Ana-Maria Jaramillo of hit breakfast taco spot La Tejana lets us in on how she finds balance, as well as where she eats and drinks when not working her different ventures around D.C.
Ana-Maria Jaramillo is what some people in the hospitality industry call a “day walker.” In addition to running La Tejana — the wildly popular Tex-Mex spot slinging mouthwatering breakfast tacos, which she opened last year with her husband chef Gus May — Jaramillo has not one, but two day jobs.
With Jaramillo at the helm as palate and creative director, La Tejana has quickly become one of Mount Pleasant’s hottest new restaurants, serving up authentic food inspired by her upbringing in McAllen, Texas. And La Tejana isn’t resting on its early success, either: It’s already expanding into a brand-new second floor and adding a brunch menu and full-service bar.

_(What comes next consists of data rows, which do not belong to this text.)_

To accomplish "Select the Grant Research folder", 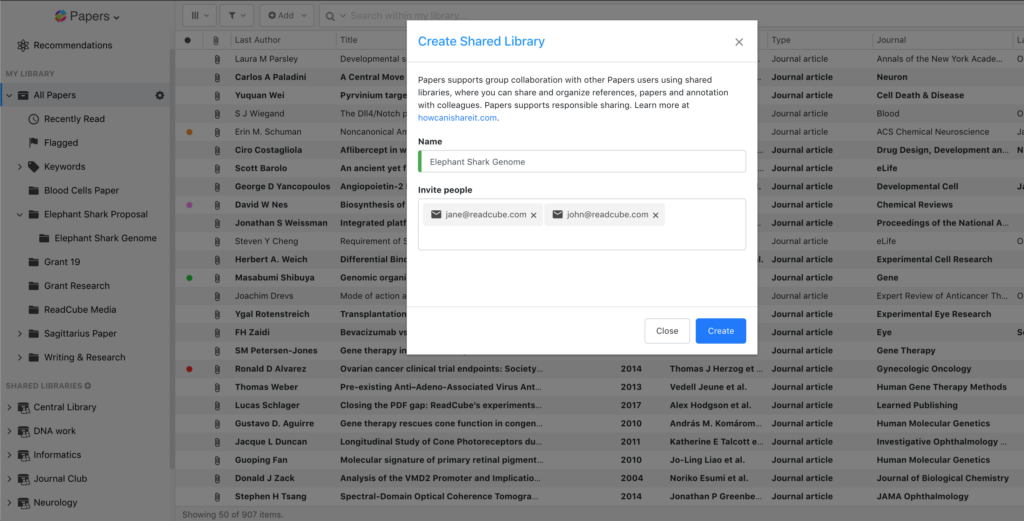I will (76, 286).

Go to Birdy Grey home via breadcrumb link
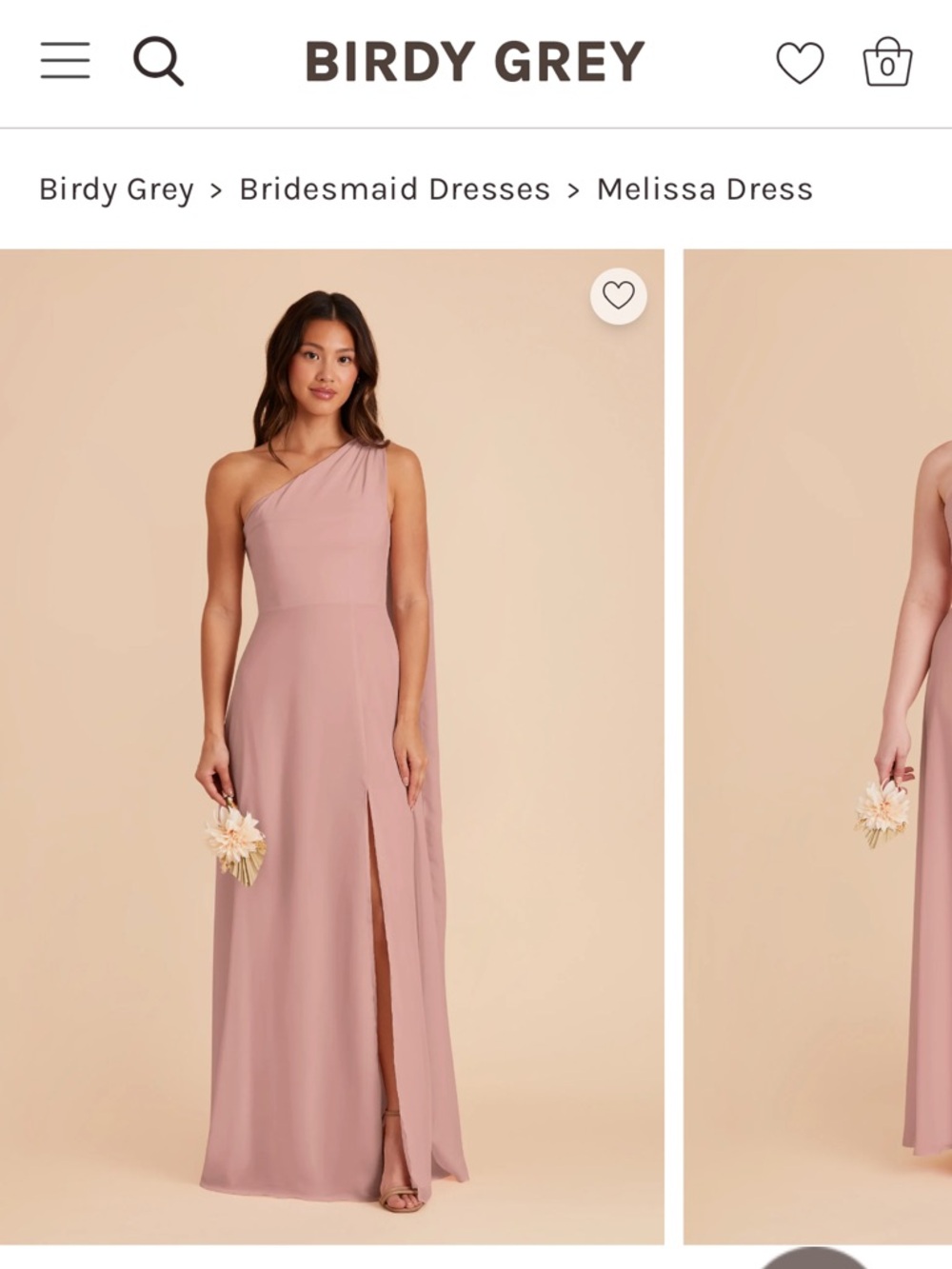(x=116, y=188)
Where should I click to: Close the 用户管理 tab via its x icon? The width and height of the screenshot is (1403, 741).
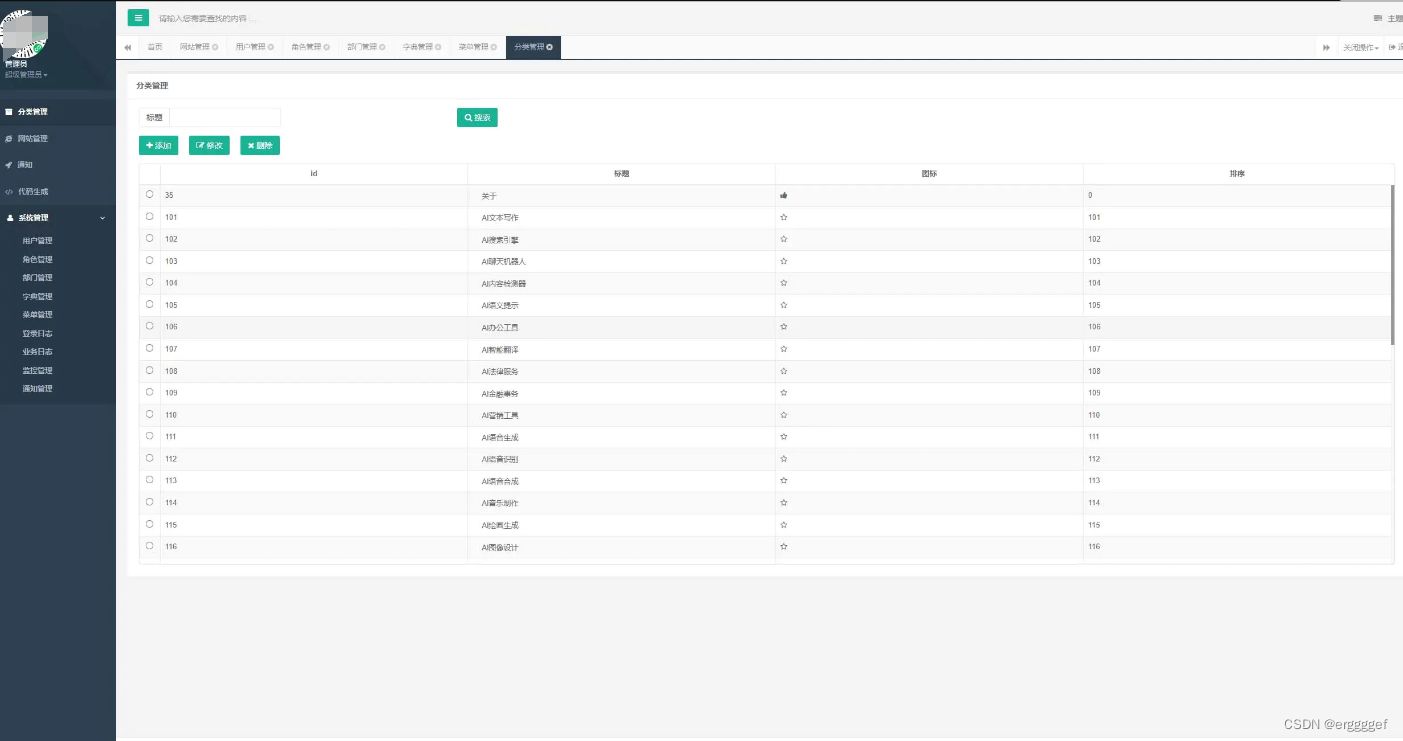[x=271, y=47]
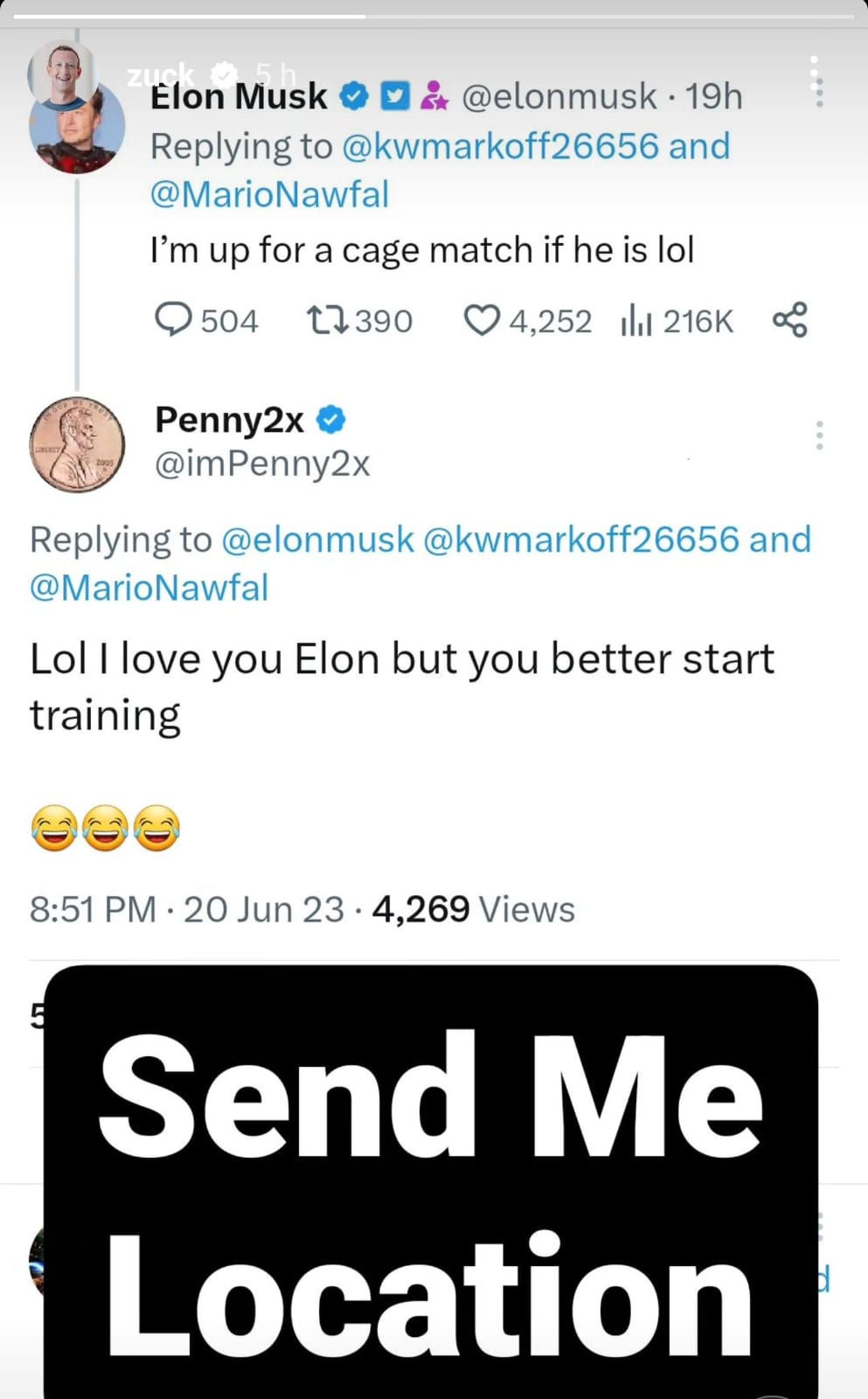The image size is (868, 1399).
Task: View analytics icon showing 216K
Action: [636, 322]
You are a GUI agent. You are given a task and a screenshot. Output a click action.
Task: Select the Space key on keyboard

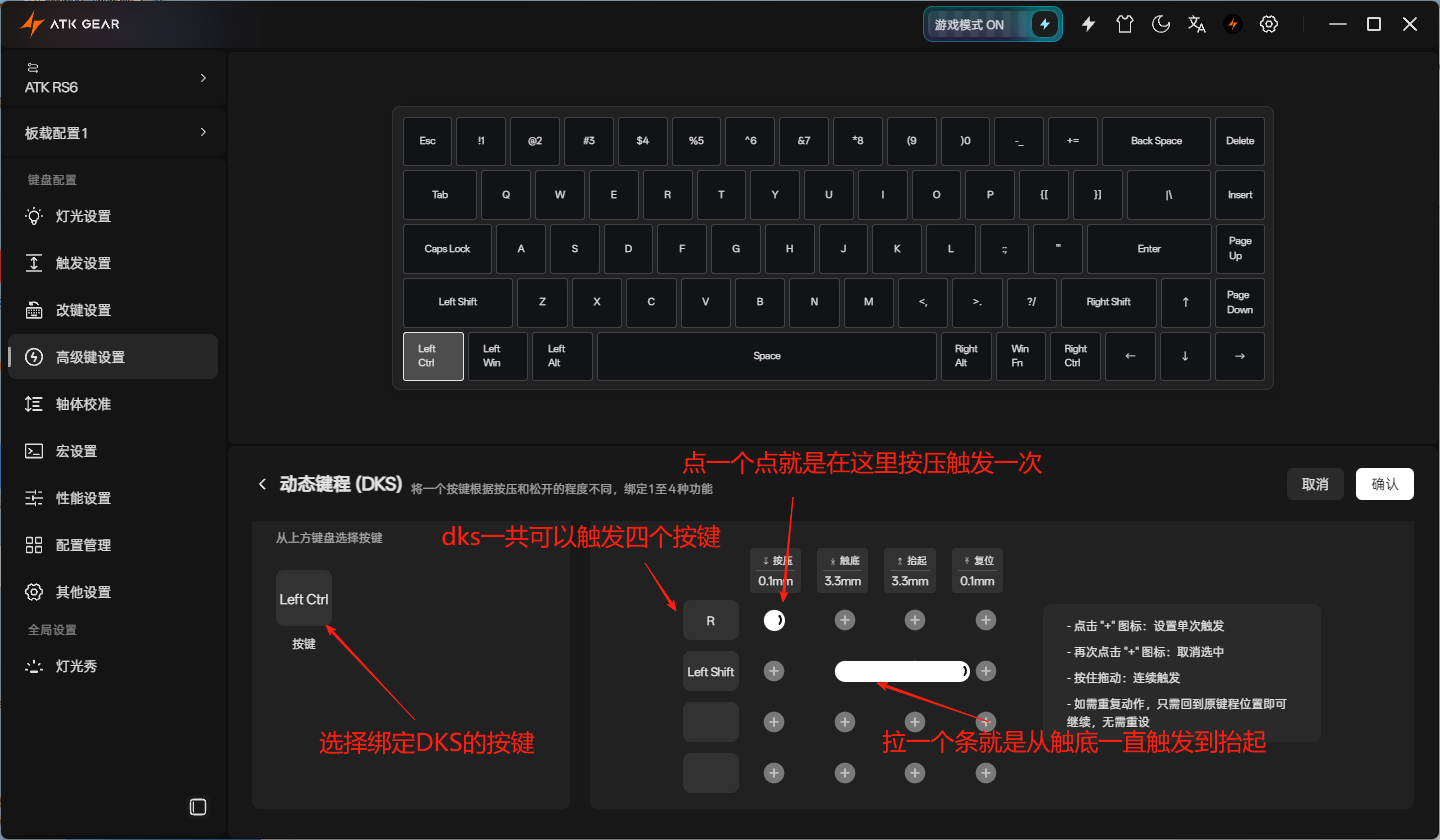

When she’s not making the taco world go round, Jaramillo (who holds a doctorate in speech-language pathology from Northwestern University) sees patients and supervises clinical staff at Voz Speech Therapy, the only fully bilingual speech pathology practice in the city, which she founded in 2021. And if that’s not enough, you can also find her at George Washington University, teaching an undergraduate course called Multicultural Issues in Human Connection. Jaramillo says she’s able to do it all because she gets plenty of sleep — nine hours a night! — and lots of exercise, too. (What? How?)
“I say no to a lot of things,” Jaramillo says. “I used to be the ‘yes girl,’ and then I burned out and I had to go to therapy for a long time and still go to therapy. I’m learning how to say no to things that don’t really bring me passion.”
Reflecting on her ongoing quest for balance and sustainability, Jaramillo says the things she’s currently saying yes to — teaching, her speech therapy practice, La Tejana — all share one thing in common: a sense of community.
“It’s all about humanizing these interactions with people around me, making sure that I see them and they see me. That’s really the best part of life, building community. That’s the only way forward.”
When she’s not enjoying her bean-and-cheese breakfast tacos with habanero at La Tejana, she says most of her salary goes toward eating out, often supporting friends’ restaurants. We asked Jaramillo for a few of her favorite spots to eat and drink — and maybe even to find some community, too.
Before a Shift
My number one, Bagels Etc. — I’m there at least once a week, if not twice a week. I get bacon, egg and cheese on a jalapeño-cheddar bagel, add avocado, with a side of hot sauce. It’s so fire. And then I get my coffee at Colada Shop. I get the cafe con leche, iced, Miami-style. I really love their coffee because we use the same local roaster, Lost Sock Roaster. Lost Sock is my favorite coffee in the city and Colada Shop executes their drinks very well.
After a Shift
After a shift, you can definitely find me at Menya Hosaki — the best bowl of ramen in the city by far — ordering the chicken karaage to start, usually hand-delivered by chef Eric [Yoo], and I get a bowl of the classic tonkotsu. The second place you can find me at is Thip Khao, a Laotian restaurant owned and operated by chef Bobby [Pradachith], eating the sticky rice. I’m definitely there once a week as well.
The Rare Night Off
For a late-night cocktail or nightcap, I have to shout out my neighbors O.K.P.B., the Mount Pleasant speakeasy. When I’m there, David [Strauss] or Dylan [Zher] will usually make me a tequila-based drink, Maid in Mexico. And my favorite martini in the entire city is The Kid at Tail Up Goat. I will often come sit at the bar and order this martini, made with an onion brine, and some small bites.